[Stored items]
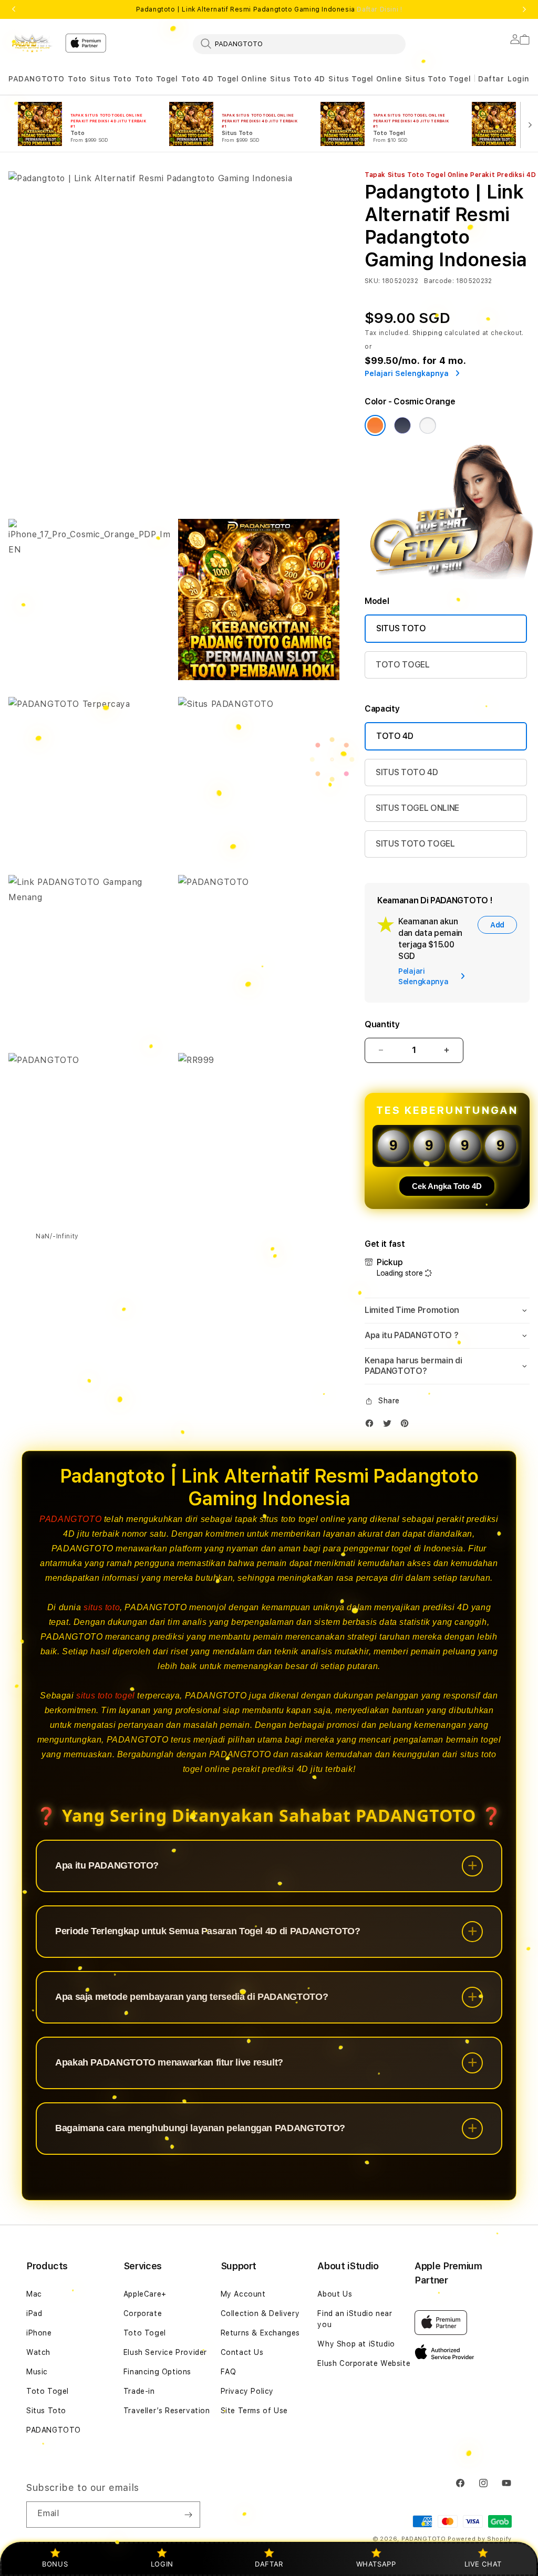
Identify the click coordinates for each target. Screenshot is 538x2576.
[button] (36, 79)
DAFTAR (269, 2564)
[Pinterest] (407, 1425)
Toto (77, 79)
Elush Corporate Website (363, 2363)
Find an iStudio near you (354, 2319)
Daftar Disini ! (379, 9)
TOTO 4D (394, 736)
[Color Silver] (427, 425)
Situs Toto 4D (297, 79)
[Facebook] (372, 1425)
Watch (38, 2352)
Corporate (142, 2313)
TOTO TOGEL (403, 665)
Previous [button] (13, 9)
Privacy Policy (247, 2391)
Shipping (427, 333)
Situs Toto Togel (438, 79)
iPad (34, 2313)
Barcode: (439, 281)
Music (37, 2372)
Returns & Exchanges (260, 2333)
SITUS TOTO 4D (407, 772)
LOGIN (162, 2564)
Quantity (382, 1024)
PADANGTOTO (36, 79)
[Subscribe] (188, 2514)
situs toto (102, 1607)
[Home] (32, 43)
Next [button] (524, 9)
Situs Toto (110, 79)
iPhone (39, 2333)
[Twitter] (389, 1425)
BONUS (55, 2564)
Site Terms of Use (254, 2410)
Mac (34, 2294)
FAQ (228, 2372)
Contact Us (242, 2352)
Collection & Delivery (260, 2313)
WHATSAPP (376, 2564)
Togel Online (242, 79)
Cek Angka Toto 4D (447, 1186)
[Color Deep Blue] (402, 425)
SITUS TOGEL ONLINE (417, 808)
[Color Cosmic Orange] (375, 425)
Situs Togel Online (364, 79)
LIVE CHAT (483, 2564)
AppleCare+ (145, 2294)
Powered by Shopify (480, 2539)
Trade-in (139, 2391)
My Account (243, 2294)
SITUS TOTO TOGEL (415, 844)
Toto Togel (156, 79)
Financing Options (157, 2372)
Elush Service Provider (165, 2352)
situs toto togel (105, 1695)
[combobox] (299, 43)
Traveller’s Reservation (166, 2410)
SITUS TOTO (401, 628)
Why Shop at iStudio (356, 2344)
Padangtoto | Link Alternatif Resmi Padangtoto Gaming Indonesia (269, 9)
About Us (334, 2294)
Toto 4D (197, 79)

## Exercise
Give the data above again, exactly and completely. No pictures go in.

## The answer
Identify the click coordinates for each target. Screenshot is 538x2576.
[button] (36, 79)
DAFTAR (269, 2564)
[Pinterest] (407, 1425)
Toto (77, 79)
Elush Corporate Website (363, 2363)
Find an iStudio near you (354, 2319)
Daftar Disini ! (379, 9)
TOTO 4D (394, 736)
[Color Silver] (427, 425)
Situs Toto 4D (297, 79)
[Facebook] (372, 1425)
Watch (38, 2352)
Corporate (142, 2313)
TOTO TOGEL (403, 665)
Previous [button] (13, 9)
Privacy Policy (247, 2391)
Shipping (427, 333)
Situs Toto Togel (438, 79)
iPad (34, 2313)
Barcode: (439, 281)
Music (37, 2372)
Returns & Exchanges (260, 2333)
SITUS TOTO 4D (407, 772)
LOGIN (162, 2564)
Quantity (382, 1024)
PADANGTOTO (36, 79)
[Subscribe] (188, 2514)
situs toto (102, 1607)
[Home] (32, 43)
Next [button] (524, 9)
Situs Toto (110, 79)
iPhone (39, 2333)
[Twitter] (389, 1425)
BONUS (55, 2564)
Site Terms of Use (254, 2410)
Mac (34, 2294)
FAQ (228, 2372)
Contact Us (242, 2352)
Collection & Delivery (260, 2313)
WHATSAPP (376, 2564)
Togel Online (242, 79)
Cek Angka Toto 4D (447, 1186)
[Color Deep Blue] (402, 425)
SITUS TOGEL ONLINE (417, 808)
[Color Cosmic Orange] (375, 425)
Situs Togel Online (364, 79)
LIVE CHAT (483, 2564)
AppleCare+ (145, 2294)
Powered by Shopify (480, 2539)
Trade-in (139, 2391)
My Account (243, 2294)
SITUS TOTO TOGEL (415, 844)
Toto Togel (156, 79)
Financing Options (157, 2372)
Elush Service Provider (165, 2352)
situs toto togel (105, 1695)
[combobox] (299, 43)
Traveller’s Reservation (166, 2410)
SITUS TOTO (401, 628)
Why Shop at iStudio (356, 2344)
Padangtoto | Link Alternatif Resmi Padangtoto Gaming Indonesia (269, 9)
About Us (334, 2294)
Toto 4D (197, 79)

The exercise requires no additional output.